Trecho da página =>
******************************
Este, em particular, com os Quatuor libri Sententia rum, concluídos em 1152, legou uma obra de extraordinária fortuna escolar, com centenas de comentários até meados do século XVI. Pela matéria, o Livro das sentenças é um tratado de teologia dogmática e moral, no qual os temas estão dispostos em relação a duas categorias fundamentais: res, ou seres que não são símbolos, e signa, ou símbolos de outras realidades. Na categoria da res com-prende Deus (Livro I), as criaturas (Livro II), as virtudes e os seres destinados a gozarem a beatitude, que são os anjos e os indivíduos (Livro III); e na dos signa, compreende os sacramentos (Livro IV). Pela objetividade da exposição e impessoalidade do método, esta obra do famoso Magister sententiarum permitiu a sucessivas gerações de teólogos partir do seu texto para o desenvolvimento pessoal do pensamento, o que, em boa parte, explica a sua fortuna escolar.
******************************
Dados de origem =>

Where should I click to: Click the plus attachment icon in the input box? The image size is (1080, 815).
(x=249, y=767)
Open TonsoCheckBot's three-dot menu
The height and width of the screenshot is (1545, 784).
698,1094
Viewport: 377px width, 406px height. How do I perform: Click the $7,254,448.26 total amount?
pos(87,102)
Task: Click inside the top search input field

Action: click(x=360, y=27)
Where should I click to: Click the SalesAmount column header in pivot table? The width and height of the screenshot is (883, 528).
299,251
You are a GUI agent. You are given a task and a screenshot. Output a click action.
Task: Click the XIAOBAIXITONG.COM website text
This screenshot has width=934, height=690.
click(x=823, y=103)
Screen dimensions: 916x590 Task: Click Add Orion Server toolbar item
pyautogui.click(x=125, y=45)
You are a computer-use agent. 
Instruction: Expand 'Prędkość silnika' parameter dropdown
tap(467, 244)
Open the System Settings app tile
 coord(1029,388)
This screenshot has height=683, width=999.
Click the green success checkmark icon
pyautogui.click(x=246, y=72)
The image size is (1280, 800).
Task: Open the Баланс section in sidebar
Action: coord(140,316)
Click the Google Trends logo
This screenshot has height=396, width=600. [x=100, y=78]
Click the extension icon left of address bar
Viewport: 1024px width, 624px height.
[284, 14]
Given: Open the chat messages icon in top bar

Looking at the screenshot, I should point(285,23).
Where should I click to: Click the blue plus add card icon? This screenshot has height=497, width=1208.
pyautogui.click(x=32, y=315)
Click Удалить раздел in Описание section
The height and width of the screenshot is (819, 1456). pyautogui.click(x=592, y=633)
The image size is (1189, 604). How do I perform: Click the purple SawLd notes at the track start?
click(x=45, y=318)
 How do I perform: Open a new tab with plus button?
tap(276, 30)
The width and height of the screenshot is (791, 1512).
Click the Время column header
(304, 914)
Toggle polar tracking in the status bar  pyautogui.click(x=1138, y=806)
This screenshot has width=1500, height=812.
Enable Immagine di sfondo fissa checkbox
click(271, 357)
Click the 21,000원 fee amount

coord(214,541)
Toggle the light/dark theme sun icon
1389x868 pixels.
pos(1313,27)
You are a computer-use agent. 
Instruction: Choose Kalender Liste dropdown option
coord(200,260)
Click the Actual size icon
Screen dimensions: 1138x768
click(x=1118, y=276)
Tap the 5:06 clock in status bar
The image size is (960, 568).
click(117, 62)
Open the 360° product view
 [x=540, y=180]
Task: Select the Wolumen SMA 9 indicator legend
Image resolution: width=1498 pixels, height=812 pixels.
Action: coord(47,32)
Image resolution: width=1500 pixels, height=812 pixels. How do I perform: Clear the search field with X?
******************************
Cite por inteiro o trecho sobre o Livro das sentenças, sem mudar nenhuma palavra.

Este, em particular, com os Quatuor libri Sententia rum, concluídos em 1152, legou uma obra de extraordinária fortuna escolar, com centenas de comentários até meados do século XVI. Pela matéria, o Livro das sentenças é um tratado de teologia dogmática e moral, no qual os temas estão dispostos em relação a duas categorias fundamentais: res, ou seres que não são símbolos, e signa, ou símbolos de outras realidades. Na categoria da res com-prende Deus (Livro I), as criaturas (Livro II), as virtudes e os seres destinados a gozarem a beatitude, que são os anjos e os indivíduos (Livro III); e na dos signa, compreende os sacramentos (Livro IV). Pela objetividade da exposição e impessoalidade do método, esta obra do famoso Magister sententiarum permitiu a sucessivas gerações de teólogos partir do seu texto para o desenvolvimento pessoal do pensamento, o que, em boa parte, explica a sua fortuna escolar.